• Problem details:
Could you print every record below exactly as it appears?

Source records:
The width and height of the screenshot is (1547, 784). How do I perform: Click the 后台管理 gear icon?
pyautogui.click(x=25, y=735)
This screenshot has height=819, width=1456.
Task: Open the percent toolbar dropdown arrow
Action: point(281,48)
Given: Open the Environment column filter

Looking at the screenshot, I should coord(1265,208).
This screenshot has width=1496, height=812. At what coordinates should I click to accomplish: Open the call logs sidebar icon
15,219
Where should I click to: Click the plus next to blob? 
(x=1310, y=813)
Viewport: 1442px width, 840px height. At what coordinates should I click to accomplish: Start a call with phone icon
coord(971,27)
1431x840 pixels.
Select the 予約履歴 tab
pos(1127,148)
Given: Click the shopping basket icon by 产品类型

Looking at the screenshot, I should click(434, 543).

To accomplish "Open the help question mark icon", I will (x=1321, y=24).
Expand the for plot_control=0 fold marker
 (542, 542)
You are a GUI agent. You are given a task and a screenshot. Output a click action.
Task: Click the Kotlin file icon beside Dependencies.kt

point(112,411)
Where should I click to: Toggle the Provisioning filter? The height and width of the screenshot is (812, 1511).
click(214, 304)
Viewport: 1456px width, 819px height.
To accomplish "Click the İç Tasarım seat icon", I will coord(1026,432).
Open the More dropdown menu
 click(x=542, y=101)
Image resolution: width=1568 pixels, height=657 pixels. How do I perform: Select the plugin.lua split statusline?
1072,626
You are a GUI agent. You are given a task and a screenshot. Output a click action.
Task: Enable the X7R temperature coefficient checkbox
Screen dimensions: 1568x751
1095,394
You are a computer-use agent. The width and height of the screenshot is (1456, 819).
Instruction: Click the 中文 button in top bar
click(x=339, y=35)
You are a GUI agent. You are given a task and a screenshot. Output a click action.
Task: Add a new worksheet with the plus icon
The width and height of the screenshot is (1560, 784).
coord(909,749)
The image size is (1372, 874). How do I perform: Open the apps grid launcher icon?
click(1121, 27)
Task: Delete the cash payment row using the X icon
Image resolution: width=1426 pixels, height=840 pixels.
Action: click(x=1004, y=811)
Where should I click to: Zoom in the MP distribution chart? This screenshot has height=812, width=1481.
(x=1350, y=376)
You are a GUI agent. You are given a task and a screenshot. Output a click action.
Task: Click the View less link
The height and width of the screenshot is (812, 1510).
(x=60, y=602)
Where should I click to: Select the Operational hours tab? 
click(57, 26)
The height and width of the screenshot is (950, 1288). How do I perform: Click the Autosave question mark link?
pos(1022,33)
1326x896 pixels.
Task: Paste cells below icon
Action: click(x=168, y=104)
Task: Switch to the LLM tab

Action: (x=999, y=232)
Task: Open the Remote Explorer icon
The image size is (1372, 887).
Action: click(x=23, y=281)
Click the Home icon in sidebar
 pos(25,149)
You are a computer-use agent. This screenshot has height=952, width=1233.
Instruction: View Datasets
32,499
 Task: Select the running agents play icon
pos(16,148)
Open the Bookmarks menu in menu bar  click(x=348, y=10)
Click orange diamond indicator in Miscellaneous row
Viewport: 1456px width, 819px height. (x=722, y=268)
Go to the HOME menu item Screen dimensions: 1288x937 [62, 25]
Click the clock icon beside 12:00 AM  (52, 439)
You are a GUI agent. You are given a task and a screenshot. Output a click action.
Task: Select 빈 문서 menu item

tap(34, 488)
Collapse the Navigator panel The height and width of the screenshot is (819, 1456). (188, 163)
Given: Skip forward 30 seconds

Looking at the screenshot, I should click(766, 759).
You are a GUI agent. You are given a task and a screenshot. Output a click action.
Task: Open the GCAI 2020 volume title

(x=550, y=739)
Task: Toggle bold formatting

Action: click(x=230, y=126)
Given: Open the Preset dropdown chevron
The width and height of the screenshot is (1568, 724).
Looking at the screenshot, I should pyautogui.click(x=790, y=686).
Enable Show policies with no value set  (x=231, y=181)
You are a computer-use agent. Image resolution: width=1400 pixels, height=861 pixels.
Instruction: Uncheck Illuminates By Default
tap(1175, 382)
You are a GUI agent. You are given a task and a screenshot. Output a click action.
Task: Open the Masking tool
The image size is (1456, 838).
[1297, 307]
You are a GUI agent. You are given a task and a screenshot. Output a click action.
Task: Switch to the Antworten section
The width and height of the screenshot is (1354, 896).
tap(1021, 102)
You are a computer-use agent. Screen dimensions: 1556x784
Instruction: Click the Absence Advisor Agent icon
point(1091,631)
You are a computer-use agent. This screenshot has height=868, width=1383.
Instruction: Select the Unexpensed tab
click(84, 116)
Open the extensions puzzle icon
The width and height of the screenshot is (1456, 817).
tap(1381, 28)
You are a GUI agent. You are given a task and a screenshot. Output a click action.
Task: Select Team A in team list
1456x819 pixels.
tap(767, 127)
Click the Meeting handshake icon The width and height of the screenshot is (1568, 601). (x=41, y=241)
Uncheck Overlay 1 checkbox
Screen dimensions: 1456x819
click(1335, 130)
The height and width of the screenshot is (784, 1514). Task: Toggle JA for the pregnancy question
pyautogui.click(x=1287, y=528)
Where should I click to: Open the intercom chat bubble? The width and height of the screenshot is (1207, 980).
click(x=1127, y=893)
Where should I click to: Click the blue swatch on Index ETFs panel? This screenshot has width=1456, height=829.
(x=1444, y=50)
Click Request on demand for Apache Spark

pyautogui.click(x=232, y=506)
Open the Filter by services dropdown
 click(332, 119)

• Task solution:
The width and height of the screenshot is (1547, 784). How do I perform: Click the 后台管理 gear icon?
pyautogui.click(x=25, y=735)
This screenshot has height=819, width=1456.
Task: Open the percent toolbar dropdown arrow
Action: point(281,48)
Given: Open the Environment column filter

Looking at the screenshot, I should coord(1265,208).
This screenshot has width=1496, height=812. At what coordinates should I click to accomplish: Open the call logs sidebar icon
15,219
Where should I click to: Click the plus next to blob? 
(x=1310, y=813)
Viewport: 1442px width, 840px height. At what coordinates should I click to accomplish: Start a call with phone icon
coord(971,27)
1431x840 pixels.
Select the 予約履歴 tab
pos(1127,148)
Given: Click the shopping basket icon by 产品类型

Looking at the screenshot, I should click(434, 543).

To accomplish "Open the help question mark icon", I will (x=1321, y=24).
Expand the for plot_control=0 fold marker
 (542, 542)
You are a GUI agent. You are given a task and a screenshot. Output a click action.
Task: Click the Kotlin file icon beside Dependencies.kt

point(112,411)
Where should I click to: Toggle the Provisioning filter? The height and width of the screenshot is (812, 1511).
click(214, 304)
Viewport: 1456px width, 819px height.
To accomplish "Click the İç Tasarım seat icon", I will coord(1026,432).
Open the More dropdown menu
 click(x=542, y=101)
Image resolution: width=1568 pixels, height=657 pixels. How do I perform: Select the plugin.lua split statusline?
1072,626
You are a GUI agent. You are given a task and a screenshot. Output a click action.
Task: Enable the X7R temperature coefficient checkbox
Screen dimensions: 1568x751
1095,394
You are a computer-use agent. The width and height of the screenshot is (1456, 819).
Instruction: Click the 中文 button in top bar
click(x=339, y=35)
You are a GUI agent. You are given a task and a screenshot. Output a click action.
Task: Add a new worksheet with the plus icon
The width and height of the screenshot is (1560, 784).
coord(909,749)
The image size is (1372, 874). How do I perform: Open the apps grid launcher icon?
click(1121, 27)
Task: Delete the cash payment row using the X icon
Image resolution: width=1426 pixels, height=840 pixels.
Action: click(x=1004, y=811)
Where should I click to: Zoom in the MP distribution chart? This screenshot has height=812, width=1481.
(x=1350, y=376)
You are a GUI agent. You are given a task and a screenshot. Output a click action.
Task: Click the View less link
The height and width of the screenshot is (812, 1510).
(x=60, y=602)
Where should I click to: Select the Operational hours tab? 
click(57, 26)
The height and width of the screenshot is (950, 1288). How do I perform: Click the Autosave question mark link?
pos(1022,33)
1326x896 pixels.
Task: Paste cells below icon
Action: click(x=168, y=104)
Task: Switch to the LLM tab

Action: (x=999, y=232)
Task: Open the Remote Explorer icon
The image size is (1372, 887).
Action: click(x=23, y=281)
Click the Home icon in sidebar
 pos(25,149)
You are a computer-use agent. This screenshot has height=952, width=1233.
Instruction: View Datasets
32,499
 Task: Select the running agents play icon
pos(16,148)
Open the Bookmarks menu in menu bar  click(x=348, y=10)
Click orange diamond indicator in Miscellaneous row
Viewport: 1456px width, 819px height. (x=722, y=268)
Go to the HOME menu item Screen dimensions: 1288x937 [62, 25]
Click the clock icon beside 12:00 AM  (52, 439)
You are a GUI agent. You are given a task and a screenshot. Output a click action.
Task: Select 빈 문서 menu item

tap(34, 488)
Collapse the Navigator panel The height and width of the screenshot is (819, 1456). (188, 163)
Given: Skip forward 30 seconds

Looking at the screenshot, I should click(766, 759).
You are a GUI agent. You are given a task and a screenshot. Output a click action.
Task: Open the GCAI 2020 volume title

(x=550, y=739)
Task: Toggle bold formatting

Action: click(x=230, y=126)
Given: Open the Preset dropdown chevron
The width and height of the screenshot is (1568, 724).
Looking at the screenshot, I should pyautogui.click(x=790, y=686).
Enable Show policies with no value set  (x=231, y=181)
You are a computer-use agent. Image resolution: width=1400 pixels, height=861 pixels.
Instruction: Uncheck Illuminates By Default
tap(1175, 382)
You are a GUI agent. You are given a task and a screenshot. Output a click action.
Task: Open the Masking tool
The image size is (1456, 838).
[1297, 307]
You are a GUI agent. You are given a task and a screenshot. Output a click action.
Task: Switch to the Antworten section
The width and height of the screenshot is (1354, 896).
tap(1021, 102)
You are a computer-use agent. Screen dimensions: 1556x784
Instruction: Click the Absence Advisor Agent icon
point(1091,631)
You are a computer-use agent. This screenshot has height=868, width=1383.
Instruction: Select the Unexpensed tab
click(84, 116)
Open the extensions puzzle icon
The width and height of the screenshot is (1456, 817).
tap(1381, 28)
You are a GUI agent. You are given a task and a screenshot. Output a click action.
Task: Select Team A in team list
1456x819 pixels.
tap(767, 127)
Click the Meeting handshake icon The width and height of the screenshot is (1568, 601). (x=41, y=241)
Uncheck Overlay 1 checkbox
Screen dimensions: 1456x819
click(1335, 130)
The height and width of the screenshot is (784, 1514). Task: Toggle JA for the pregnancy question
pyautogui.click(x=1287, y=528)
Where should I click to: Open the intercom chat bubble? The width and height of the screenshot is (1207, 980).
click(x=1127, y=893)
Where should I click to: Click the blue swatch on Index ETFs panel? This screenshot has width=1456, height=829.
(x=1444, y=50)
Click Request on demand for Apache Spark

pyautogui.click(x=232, y=506)
Open the Filter by services dropdown
 click(332, 119)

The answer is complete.